Prenons la branche maladie : c’est elle qui subit les économies les plus drastiques, pour pouvoir respecter l’ONDAM. Ce dernier, malgré une légère hausse, est toujours loin des besoins, d’autant que cette progression repose sur des restrictions budgétaires de l’ordre de 4,1 milliards d’euros.

Comment, à ce propos, ne pas s’insurger du détournement de 300 millions d’euros depuis le fonds de formation pour la fonction publique hospitalière ? Cette somme provient de la contribution obligatoire des employeurs, mais n’est pas allouée à la formation des soignants.

Quant aux autres branches ou secteurs, ils ne sont malheureusement guère mieux lotis.

La branche AT-MP est à nouveau excédentaire, mais que peut signifier ce résultat quand on sait qu’il est, surtout, le signe de la sous-déclaration chronique et de la non-reconnaissance des maladies professionnelles ? Je crains d’ailleurs que cette situation ne s’améliore pas, au vu de l’insuffisance du nombre d’inspecteurs du travail et de médecins du travail. C’est la conséquence d’une politique menée depuis de nombreuses années, que vous avez hélas poursuivie pendant ce quinquennat avec, notamment, les lois Rebsamen et El Khomri. Pourquoi ne pas dédier cet excédent à la prévention et à la réparation ?

Le secteur médico-social est également en souffrance : on constate un manque de reconnaissance et de valorisation de ces personnels, ainsi qu’une pénurie d’établissements. Nous dénonçons en outre avec force le prélèvement de 230 millions d’euros effectué sur les fonds de la Caisse nationale de solidarité pour l’autonomie.

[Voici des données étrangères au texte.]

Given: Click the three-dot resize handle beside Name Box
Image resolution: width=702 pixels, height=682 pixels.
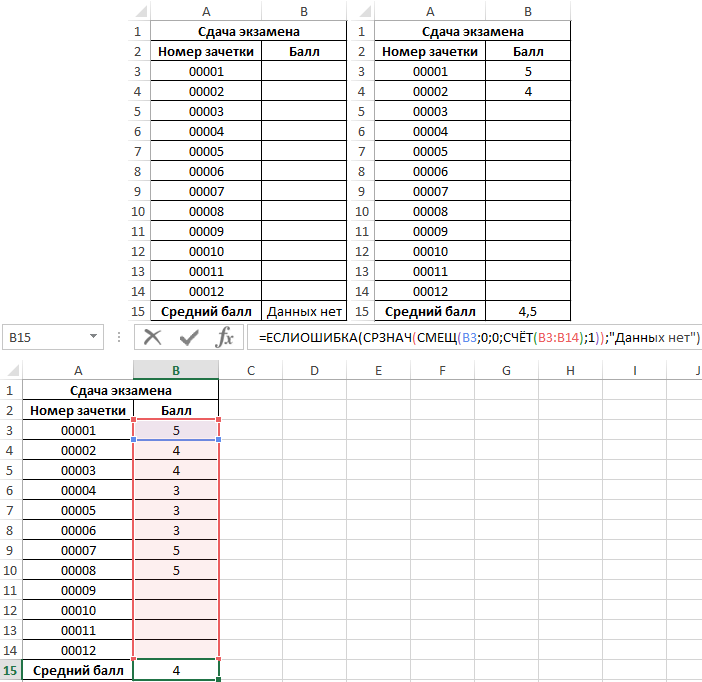Looking at the screenshot, I should 119,338.
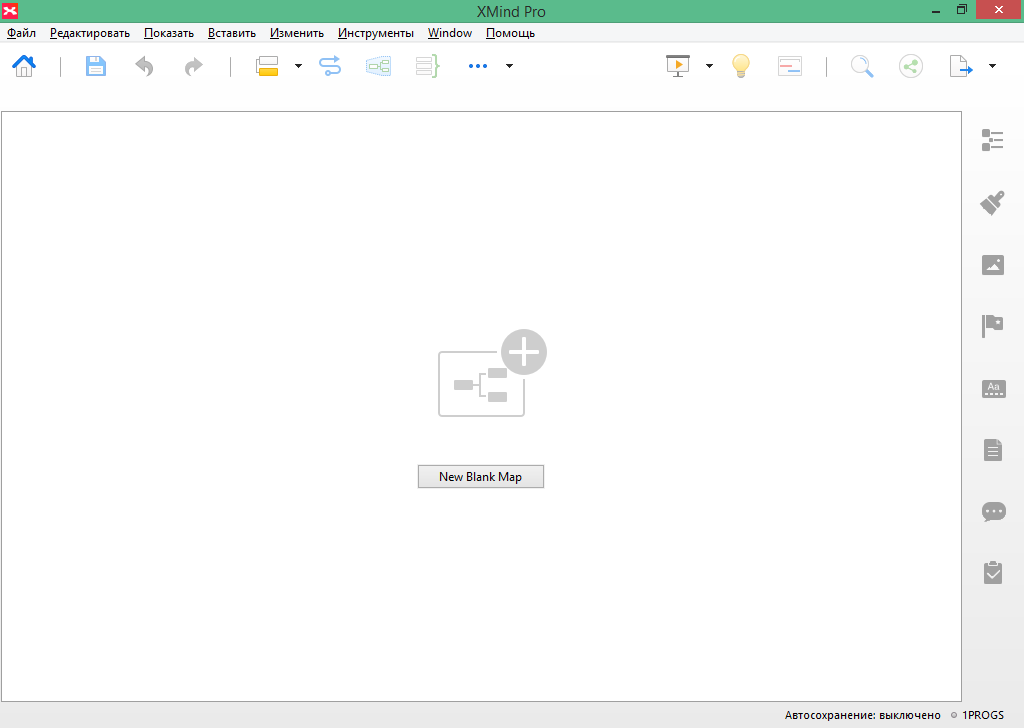Open the Markers flag panel
The height and width of the screenshot is (728, 1024).
(x=992, y=326)
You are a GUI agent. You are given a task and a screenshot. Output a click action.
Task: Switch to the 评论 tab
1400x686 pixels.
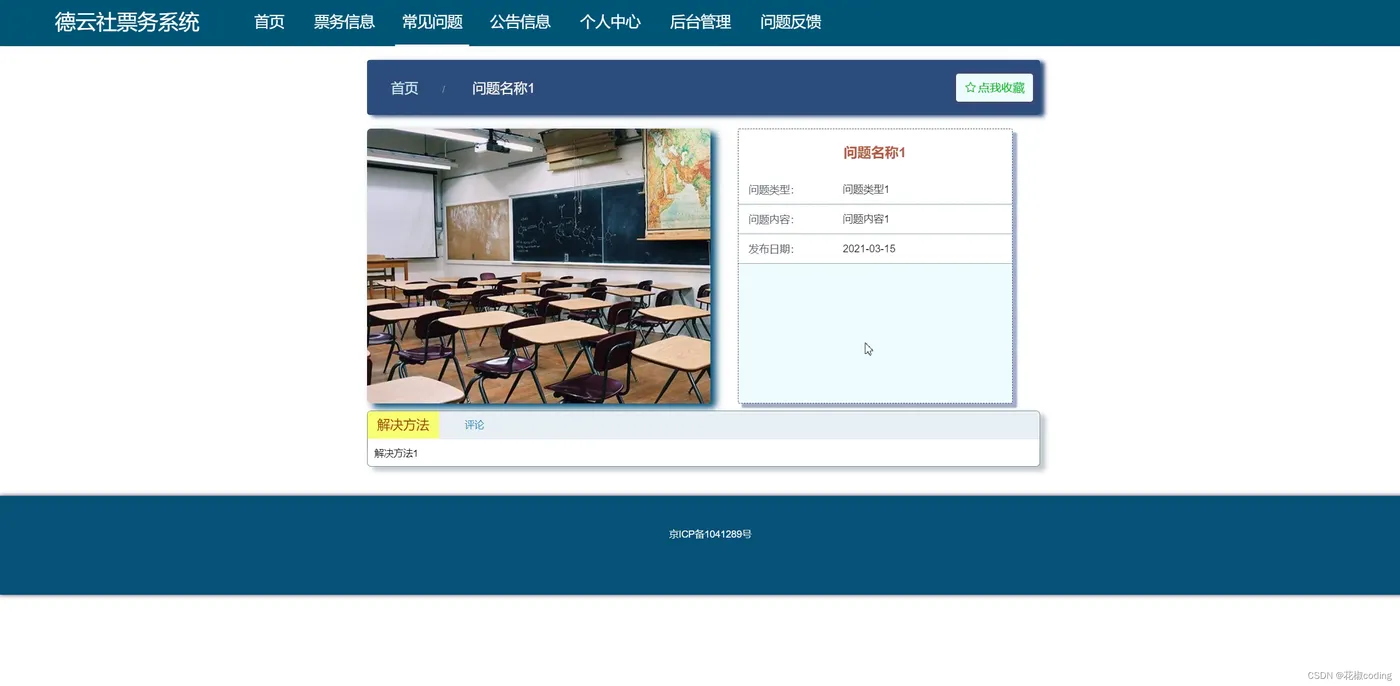474,425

Que dire de la branche famille, qui est certes à l’équilibre, mais, là aussi, à un lourd prix pour nos concitoyens ? Comment ne pas dénoncer, une nouvelle fois, la modulation des allocations familiales, qui remet en cause le principe d’universalité ?

La réforme du congé parental est à nos yeux un échec, comme nous l’avions prédit, puisque sa conception même n’incite évidemment pas les pères ou les familles à y avoir recours.